Tal vez muchos no te entiendan, pero amas a tu gato y a tu perro. Ellos son más que tus mascotas, son tu compañía, son parte de tu familia.

Por eso, si en algún momento se presenta la oportunidad de ir a vivir a otro país, ya sea por trabajo, por estudio o por mera aventura, hay dos cosas de las que estarás segura: que te irás sin importar como y que no te irás sola, pues tus mascotas se irán contigo, ¡no hay dudas! O tal vez, se trate de un cambio más cercano que podrás hacer en autobús o en automóvil, pero aun así deberás estar atenta a tu pequeño acompañante.

Para que ese momento no te tome por sorpresa y desprevenida, hay algunas cosas que debes considerar para que finalmente tú y tus amores peludos puedan comenzar una vida en donde más les guste y no tengan ningún problema.

Si viajas en avión, es importante tener los documentos necesarios

Ten al día los registros veterinarios de tu mascota, si tiene microchip debes tener la información disponible. Seguramente también necesites un certificado del veterinario de tu mascota. Para cada país y cada aerolínea los requisitos pueden variar, así que lo mejor es primero investigar y averiguar qué es lo que realmente necesitas para que tu mascota viaje. En el caso de las aerolíneas, lo mejor será ingresar en su web y, también, llamar para que no queden dudas.

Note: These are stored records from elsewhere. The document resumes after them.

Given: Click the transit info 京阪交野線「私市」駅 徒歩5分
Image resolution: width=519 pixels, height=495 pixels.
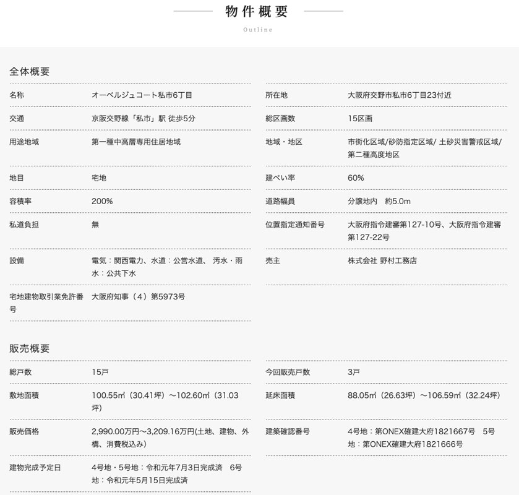Looking at the screenshot, I should (144, 118).
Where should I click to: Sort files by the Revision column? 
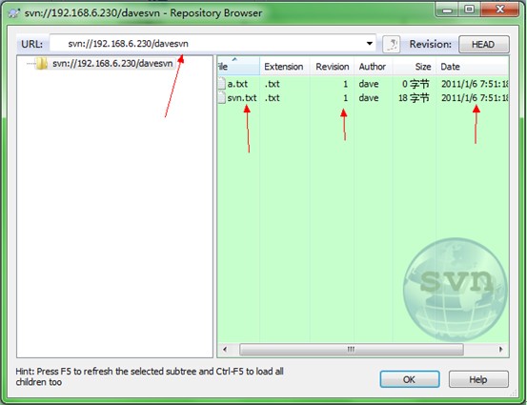tap(332, 67)
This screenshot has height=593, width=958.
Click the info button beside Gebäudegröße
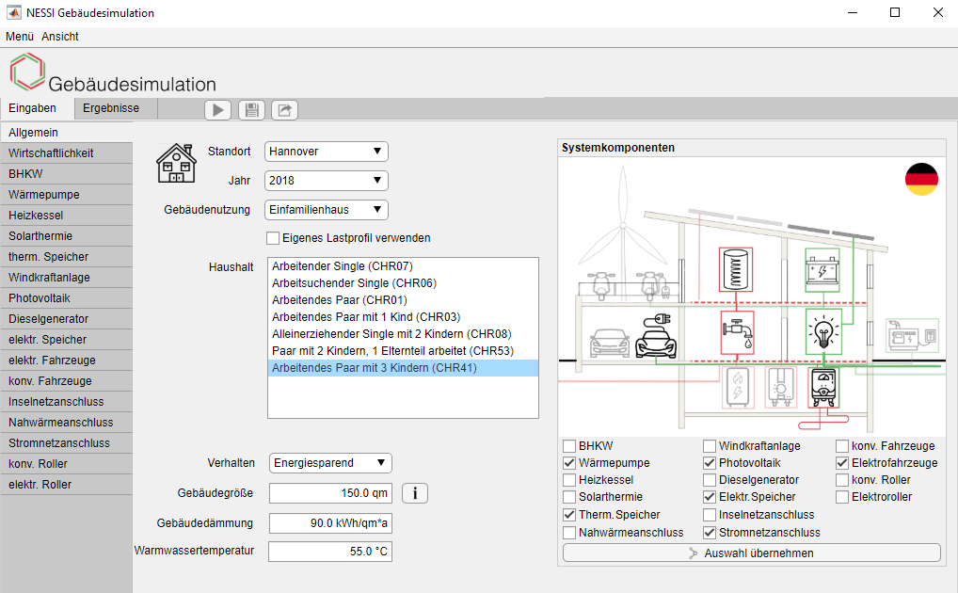415,493
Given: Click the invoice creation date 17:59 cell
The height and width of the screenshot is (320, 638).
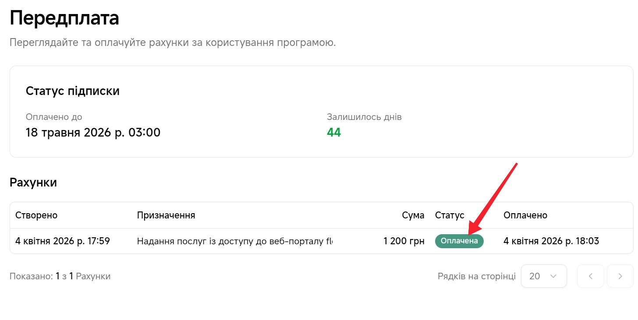Looking at the screenshot, I should point(62,241).
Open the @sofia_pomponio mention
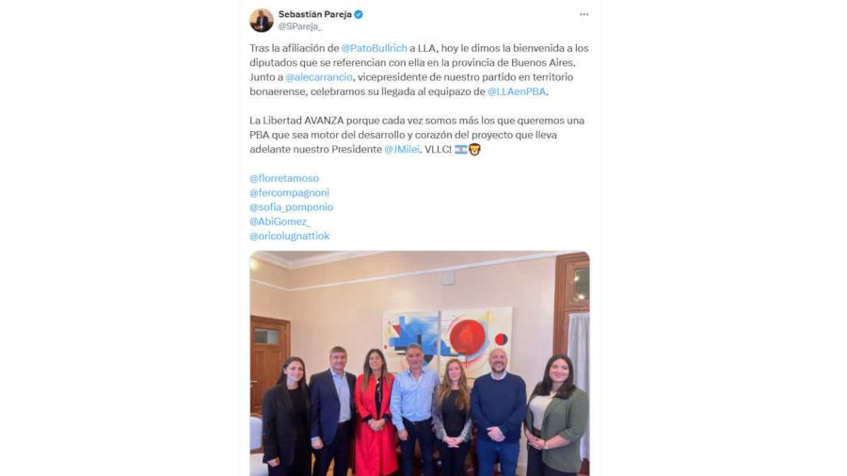 292,207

La visita al veterinario es muy importante, sobre todo si viajan en avión o en autobús

Antes de viajar, sería bueno que vean a su veterinario de confianza. Pregunta sobre todo a lo que debes estar atenta antes, durante y después del viaje. Conversen sobre los sedantes (seguramente te lo exijan en la aerolínea, pero no es lo más saludable) para intentar que tu mascota viaje lo mejor posible; si aún no las tiene, actualiza las vacunas. Recuerda pedirle al veterinario el registro de tu mascota y el certificado que necesitarás para el viaje.

Ayúdale a que se vaya acostumbrando de a poco

Tu mascota está acostumbrada a una vida tranquila y, seguramente, tiene una rutina establecida. Lo mejor que podemos hacer es no alterar de golpe su forma de vida. Lo ideal es que la preparación para la mudanza empiece de a poco, porque así se podrá ir acostumbrando a todo el movimiento extraño que hay en la casa. Si a tu perro o a tu gato le gusta pasar afuera de la casa, trata que cuando tú estés empacando y embalando esté dentro, pues esto ayudará a familiarizarse con los cambios.

Que el día de la mudanza no sea una locura

Si tú perro o gato no se adapta muy bien a los cambios, lo mejor es que el día de la mudanza lo tengas en una habitación segura y tranquila, mientras ajustas los últimos detalles. Si el viaje será en automóvil, todos los mimos del mundo son posibles: no olvides llevar su comida favorita, sus juguetes, agua, un kit de primeros auxilios, toallas (en caso de accidentes), en el caso de que vayas con tu gatito, lleva cajas de arena descartables y, algo muy importante, una remera o cualquier prenda de ropa que tenga tu olor.

Pero si el viaje es en avión, debes estar mucho más atenta. No quiero asustarte, para nada, solo dejarte más tranquila para que sepas que hay varias cosas que puedes hacer para que el viaje de tu mascota se lo mejor posible. Intenta viajar en vuelos directos, porque no querrás pasar por todo el caos del transbordo; viaja en el mismo vuelo que tu mascota e intenta controlar los momentos en que tu mascota es llevada y sacada de la bodega; si tu mascota sufre de problemas en los bronquios, no lo lleves jamás en la zona de carga y considera a las aerolíneas que permiten viajar con masacotas; si viajas en verano, lo mejor será tomar vuelos de muy temprano en la mañana o de la noche, pero en invierno lo mejor es la tarde; elige un collar fuerte, en el collar y en la jaula coloca tus datos de contacto y los datos de contacto de un familiar o amigo.

Que tu nuevo hogar sea también el suyo

Piensa que desde el momento que decidiste adoptarlo te comprometiste a cuidarlo, amarlo y darle todo lo que se merece. Así que la mudanza no debe ser un tema que te concierna solo a ti, pues la casa nueva es de los dos (o de los tres o de los cuatro…). Para que tu mascota sienta que también es su hogar puedes colocar primero objetos que sepas que son familiares para él en las mismas áreas a las que estaba acostumbrado en su casa anterior. También ten en cuenta la regla de mantener la rutina a la que él estaba acostumbrado, para que el cambio se sienta lo menos posible.

¡Ah! No olvides actualizar la chapita de identificación que tu mejor amigo lleva en el collar.